ABOUT THIS TASK -
Copy only those lines which run from the line containing "Task: Click the icon" to the end of the entries below, both inclusive, exactly as written and with no pictures.

EXERCISE MATERIALS -
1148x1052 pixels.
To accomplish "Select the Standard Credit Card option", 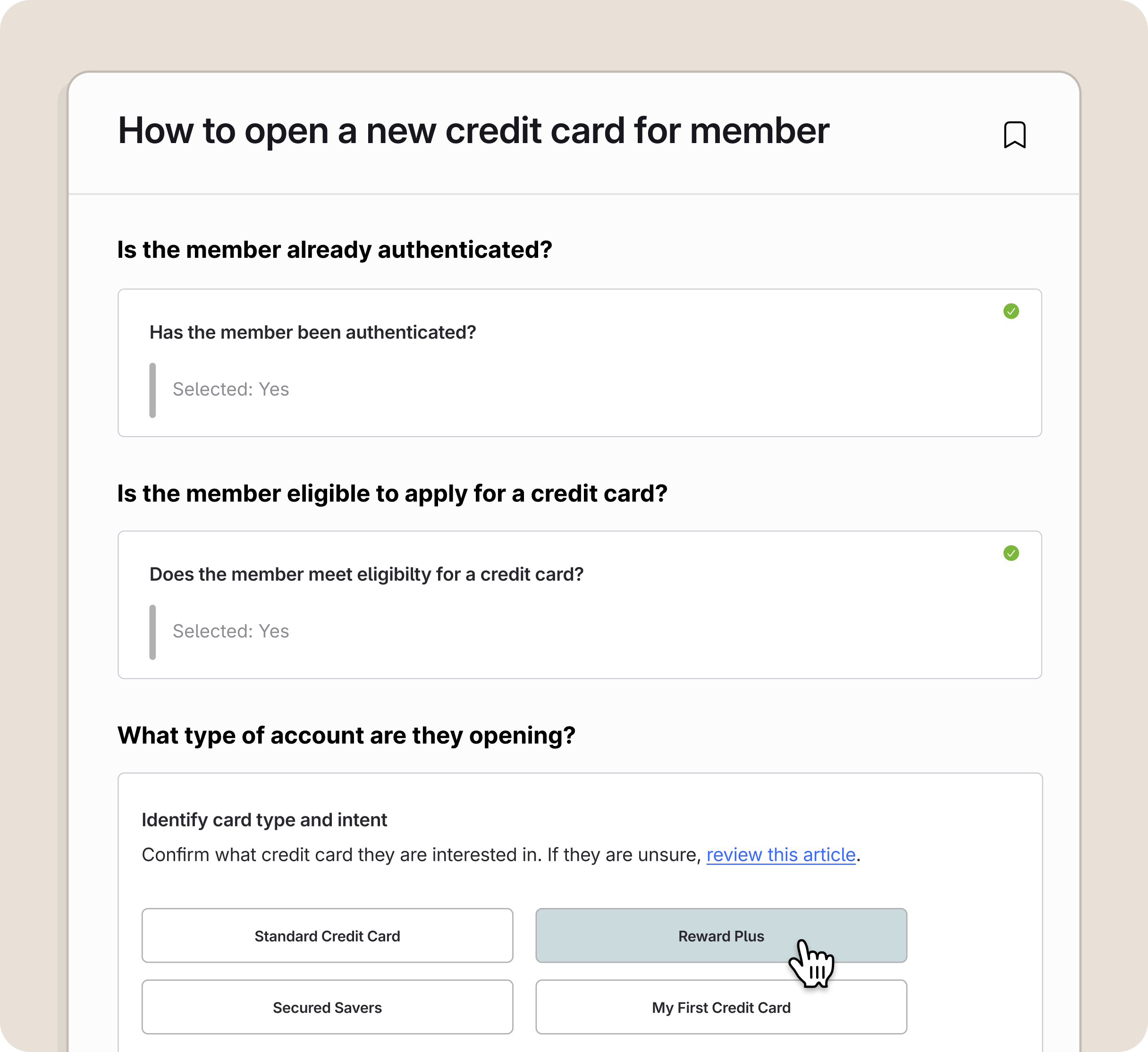I will pos(327,936).
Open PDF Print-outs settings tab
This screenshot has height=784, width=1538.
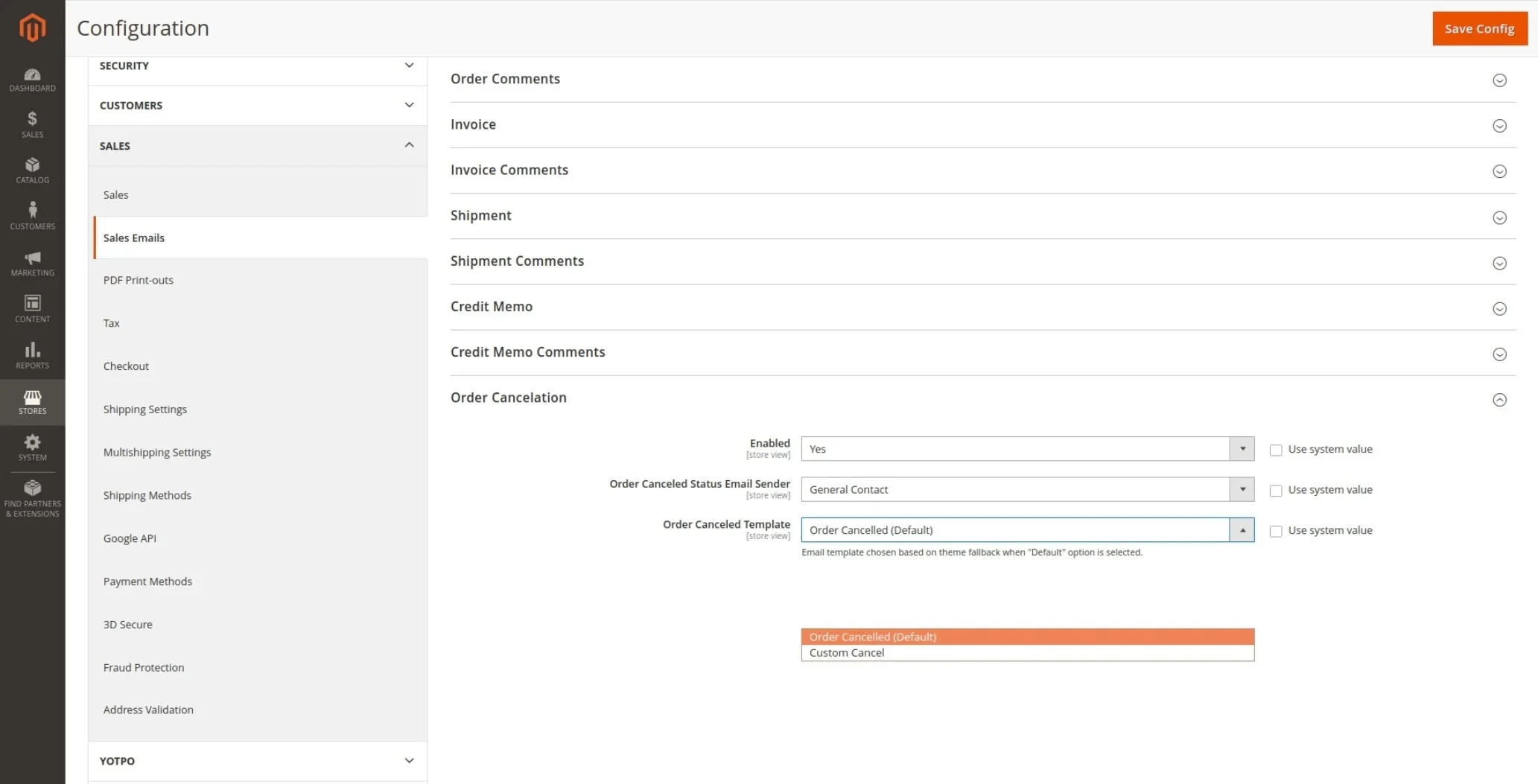139,280
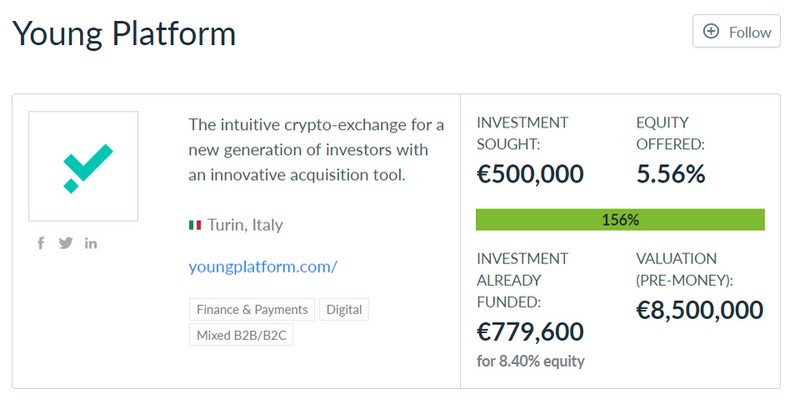This screenshot has width=800, height=400.
Task: Click the plus icon in Follow button
Action: 712,31
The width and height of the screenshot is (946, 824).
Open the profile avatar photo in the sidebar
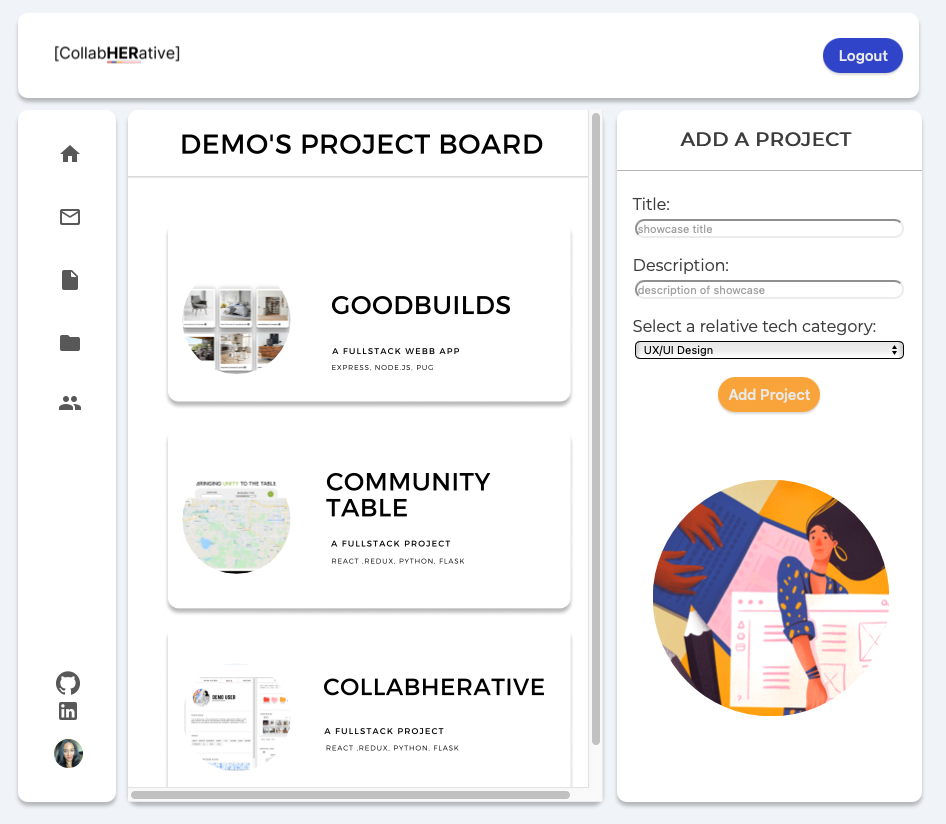[x=68, y=753]

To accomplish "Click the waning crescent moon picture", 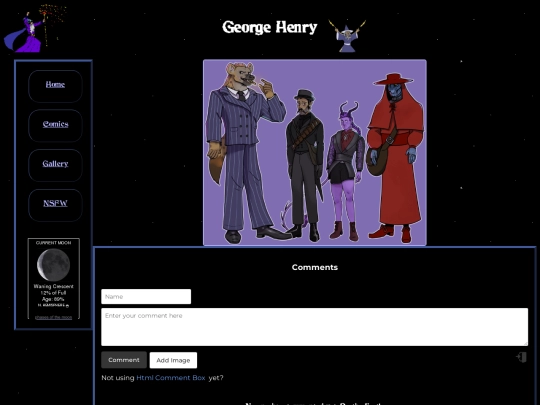I will point(53,264).
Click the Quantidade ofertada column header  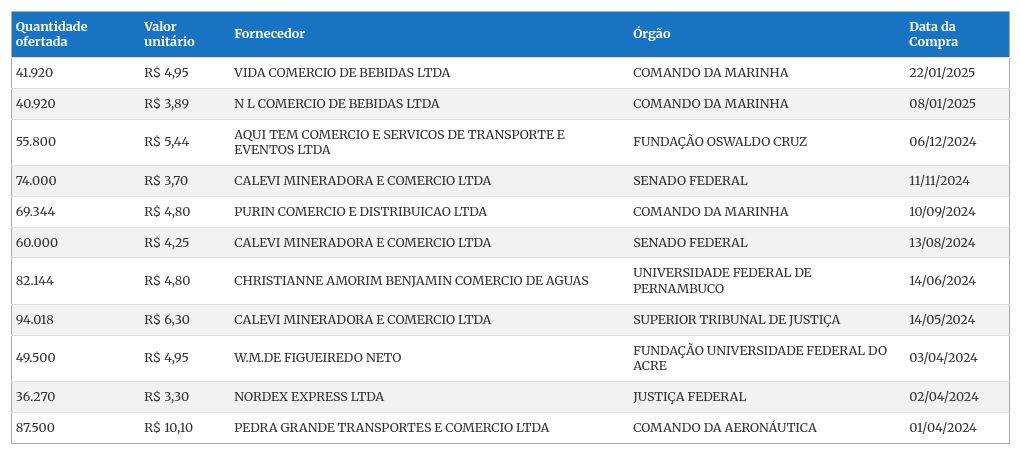51,34
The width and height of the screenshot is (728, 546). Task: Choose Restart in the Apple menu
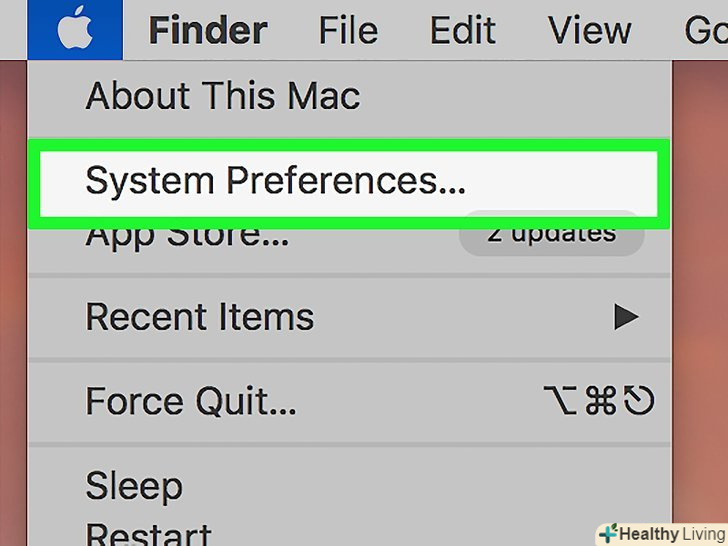148,533
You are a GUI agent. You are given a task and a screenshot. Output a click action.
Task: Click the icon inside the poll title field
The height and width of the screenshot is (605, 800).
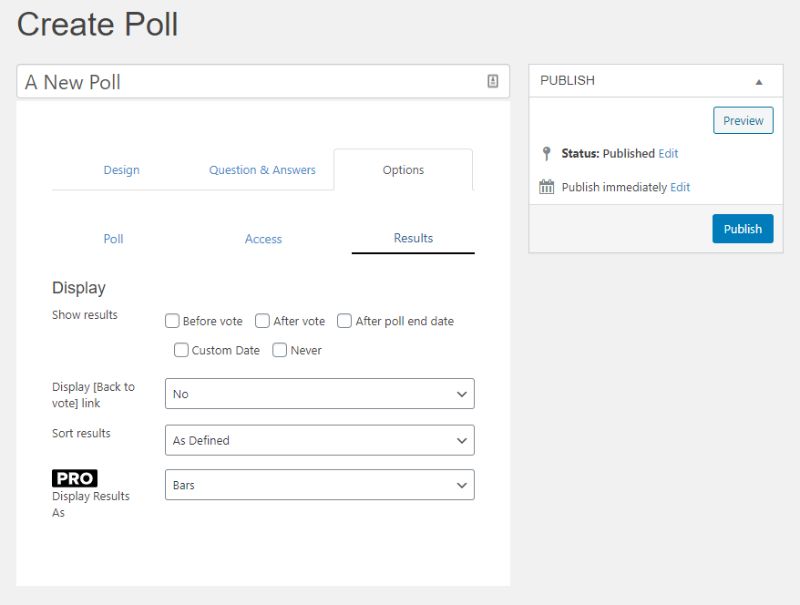click(492, 81)
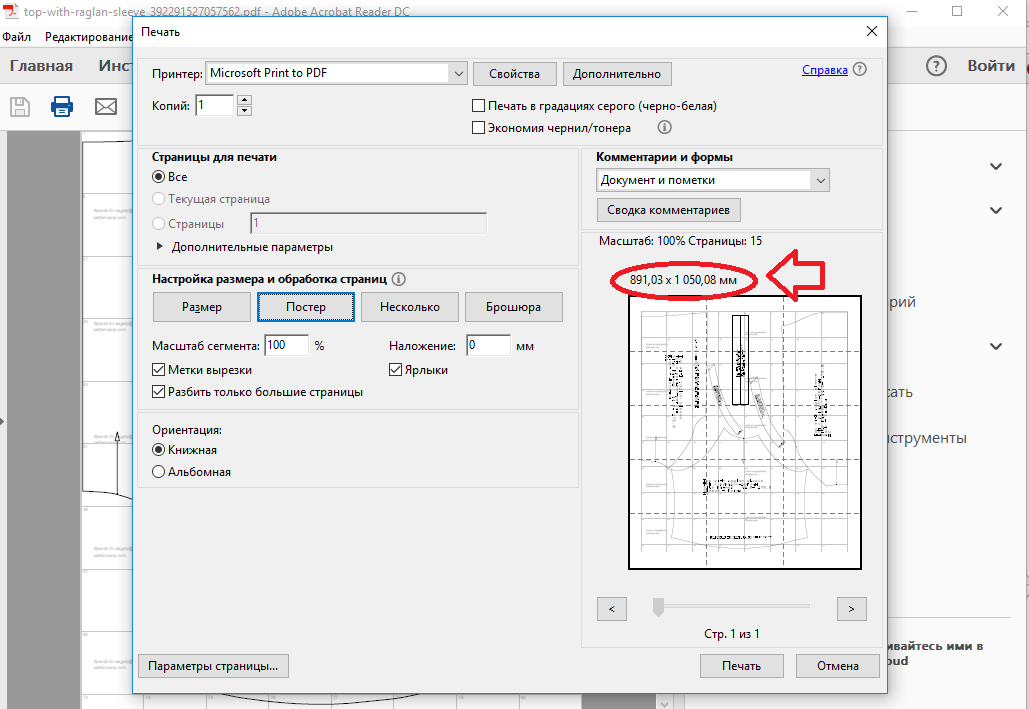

TASK RESULT -
Task: Click the icon inside the poll title field
The height and width of the screenshot is (605, 800).
click(492, 81)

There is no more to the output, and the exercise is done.